THE TRUMAN SHOW is about a man (Jim Carrey) whose
entire life has been engineered by a corporation and marketed to the public. Since birth, he's been living in the fictional island town of Seahaven, Fla., which actually exists as a giant domed set just beyond the Hollywood sign. All the people in Truman Burbank's life are actors, and the anonymous townfolk paid extras. People watch Truman's life 24 hours a day, live, with no commercial interruptions. Revenue comes instead from product placement, a staple of contemporary Hollywood, with Truman's friends and relatives describing their consumer items in cheerful and optimistic tones. The sun rises and sets on cue and everyone likes everyone else.

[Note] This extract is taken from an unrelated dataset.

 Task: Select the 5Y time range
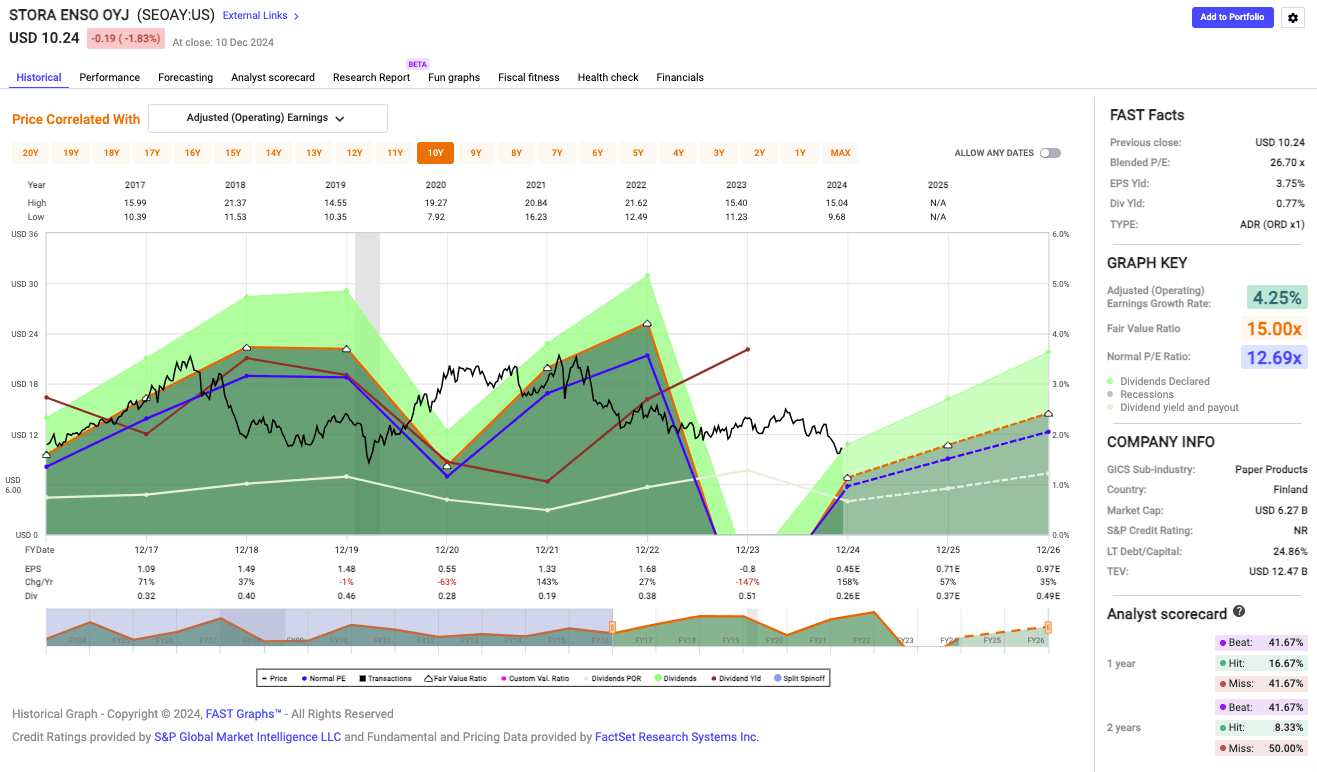click(x=637, y=152)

Even if you haven't seen THE TRUMAN SHOW, you've probably learned most of the crucial details from the commercials, the trailer and other promotion blitzes. If anything I've written so far is a surprise to you, then I pity you for making me a primary source for your entertainment news. Either way, you should probably know the premise of THE TRUMAN SHOW going into it, because otherwise you'll probably think it sucks. It begins with Jim Carrey looking into a mirror, reciting the crucial "eat me" scene from ALIVE, wishing his neighbors a good day, afternoon and evening, and living in domestic bliss with his wife (Laura Linney).

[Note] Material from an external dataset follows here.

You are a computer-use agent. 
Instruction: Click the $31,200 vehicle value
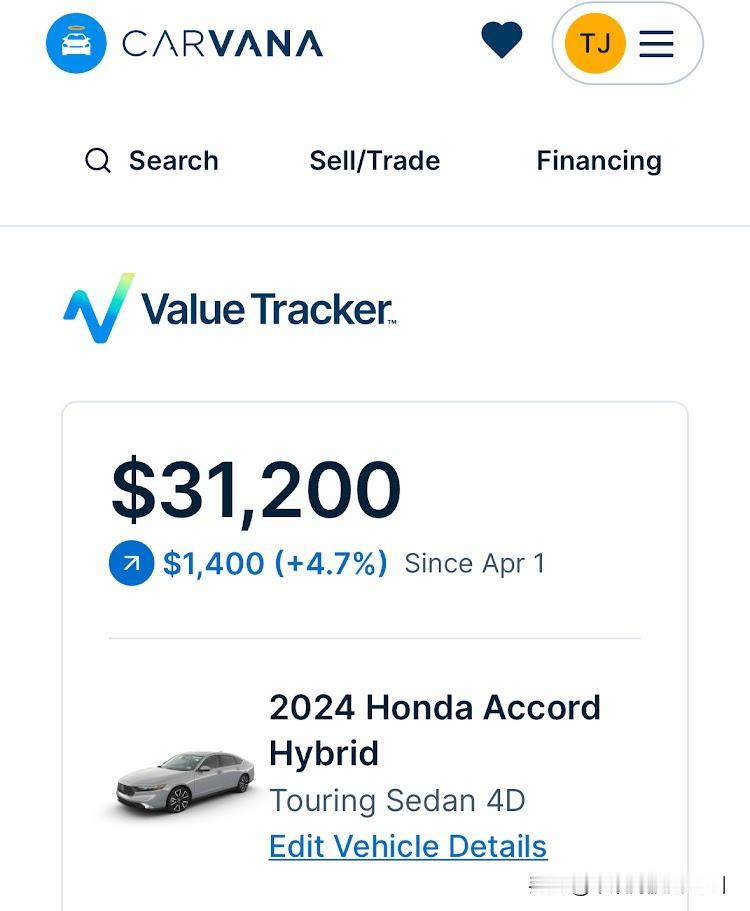[256, 490]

But weird things start happening. A stage light comes falling out of the sky, Truman hears people tracking his movements on the radio and he swears he sees his dead father. We learn through a flashback that his father drowned when Truman was a child, sailing through a rainstorm. The death was staged by director Christof (Ed Harris), who wanted to put a fear of water into Truman to keep him from leaving the island.

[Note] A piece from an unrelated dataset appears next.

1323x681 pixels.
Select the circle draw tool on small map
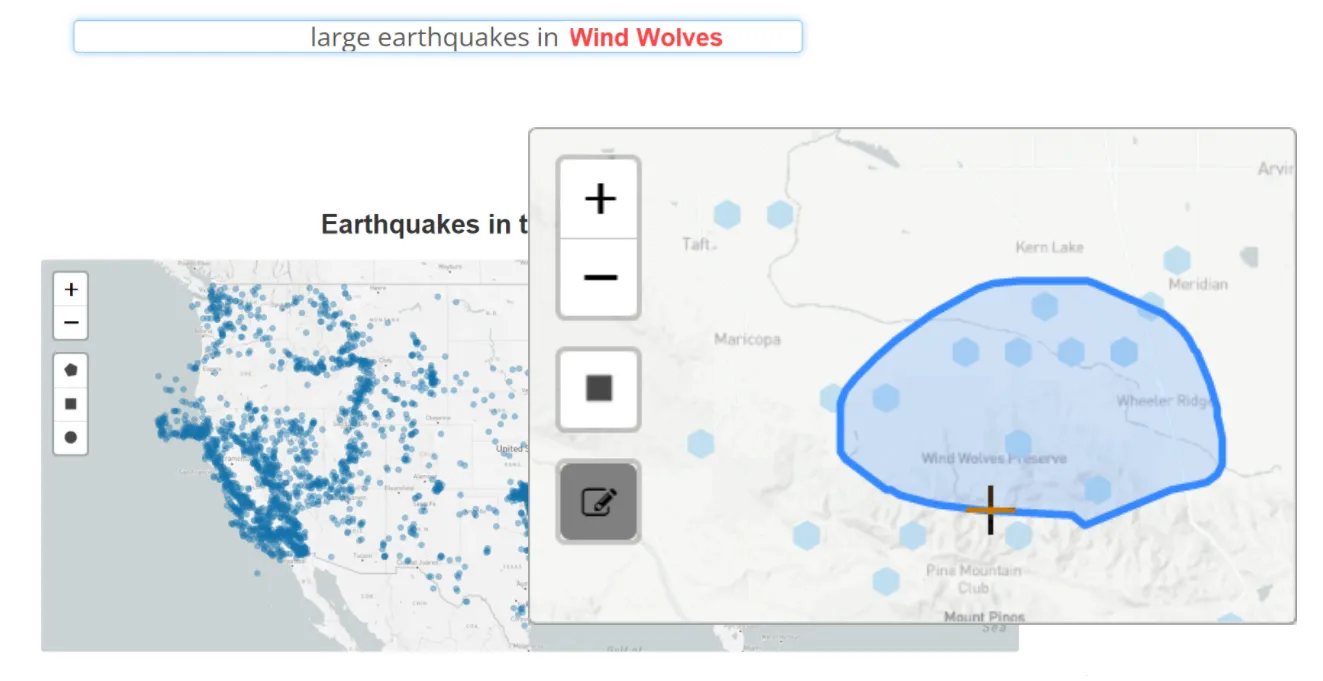click(71, 437)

Similar cruel manipulations keep him from stumbling upon
the truth, not the least of them Truman's best friend Marlon (Noah Emmerich), who assures him he's not in on any conspiracy because the last thing he'd ever do is hurt him. As Truman's trusting eyes tear over, Christof fades up emotional synthesizer music for a worldwide audience of people who apparently never watch anything else. There's even a daily behind-the-scenes update from Harry Shearer that captures the highlights of Truman's existence.

The key to a movie like this is in finding the right balance between humor and drama, because a premise like this has its obvious implications in both directions. And it all hinges on Carrey, who has to balance comic naivet with a real sense of longing and drive to find out what the hell is going on. He's come a long way from talking butt cheeks in ACE VENTURA. Most fundamentally, it's just plain interesting to follow along as director Peter Weir shows us just how they can capture a person's life without the person realizing it -- how they coordinate extras, hide cameras and feed automatic lines to actors.
The most interesting thing about THE TRUMAN SHOW is that
most of us can probably imagine some ambitious director pitching a show like this. Sure, the most interesting TV genre of the '90s has been reality programming and Jerry Springer's popularity is through the roof, but those people deserve to be humiliated for turning their intimate details over to the airwaves. And when news shows use hidden cameras, it's done in the name of the greater good, not entertainment. But merge the two and you've got THE TRUMAN SHOW.

Right now, it's implausible -- I mean, the FCC won't let you say the s-word on the air; do you think they'd let you broadcast every detail of a man's life to the entire world without his consent? One day, though, it could happen. And, even though it would mean the end of privacy, people would eat it up. You know they would.